This issue has been a long time in the making! Thank you to our writers and readers for your patience as we brought Issue 6 of Cicerone Journal to publication.
For Issue 6, we knew we wanted to focus on nonfiction by women and femme-aligned non-binary writers, supported by our funding partnership with YWCA Canberra. Yet we wanted this foray into memoir, essays, and creative non-fiction to look a little different from the content that sometimes seems to dominate literary publishing.
The publishing industry, in particular in the context of marginalised groups and individuals, is often guilty of promoting stories that elevate trauma over all else. While offering writers of all walks of life the opportunity to write about difficult and taboo experiences and speak truth to power is deeply valuable, we noticed that trauma writing was dominating publishing opportunities for marginalised groups, especially in nonfiction. The term ‘mining for trauma’ comes to mind here.
As a result, we chose to invite our writers for this issue to explore the wonderful genres of creative nonfiction and memoir as more than a vehicle for their worst experiences, to consider these wide-reaching genres as open to stories of joy, hope, levity, connection, and humour, every bit as much as they are open to pain, anger, and despair. We invited writers to write about “things that might bring joy – and the things that have the power to sustain and keep you.”
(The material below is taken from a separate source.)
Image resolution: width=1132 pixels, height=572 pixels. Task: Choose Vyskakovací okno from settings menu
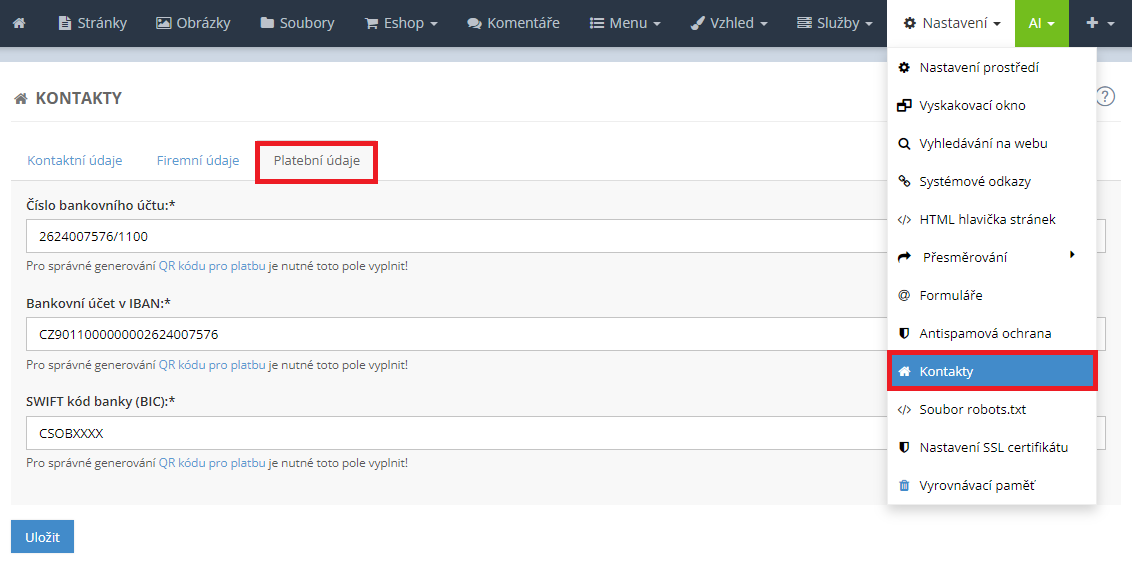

The resulting collection of work offers a delightful look into the many varied ways nonfiction and memoir can be developed, and how such pieces can be simultaneously meaningful, impactful, and even sombre at times yet also hopeful and curious. Danielle Scrimshaw’s Miserable Bastard in Europe brings self-awareness and honesty to personal piece of travel writing. Jacqui Malins’s memoir piece Hey sexy! unites humour and vulnerability in a powerful account of self-image and growing up.Kim Carter’s dirt remembers invites the reader to engage with the natural world in a close-up, immersive way. Alexandra O’Sullivan’s Body explores nonsexual touch and its value. Phoebe Lupton’s Dispatches from Mount Ainslie is an evocative account of struggling to feel at home. Emma Wilkins’s Instead of presents, I asked for salads exemplifies how warm and funny nonfiction can be, all while also conveying meaningful ideas and a touching anecdote. And last but not least, this issue also includes an interview with the three founding editors of Not Very Quiet – Moya Pacey, Sandra Renew, and Tikka Wilson – about their experiences of running this popular Canberra-based poetry journal and their perspectives on the value of poetry more broadly.
Thank you to all those who submitted their writing for consideration in this issue. It was a privilege to encounter you through your words, in all your wonderful multiplicity. We hope you enjoy Issue Six as much as we do.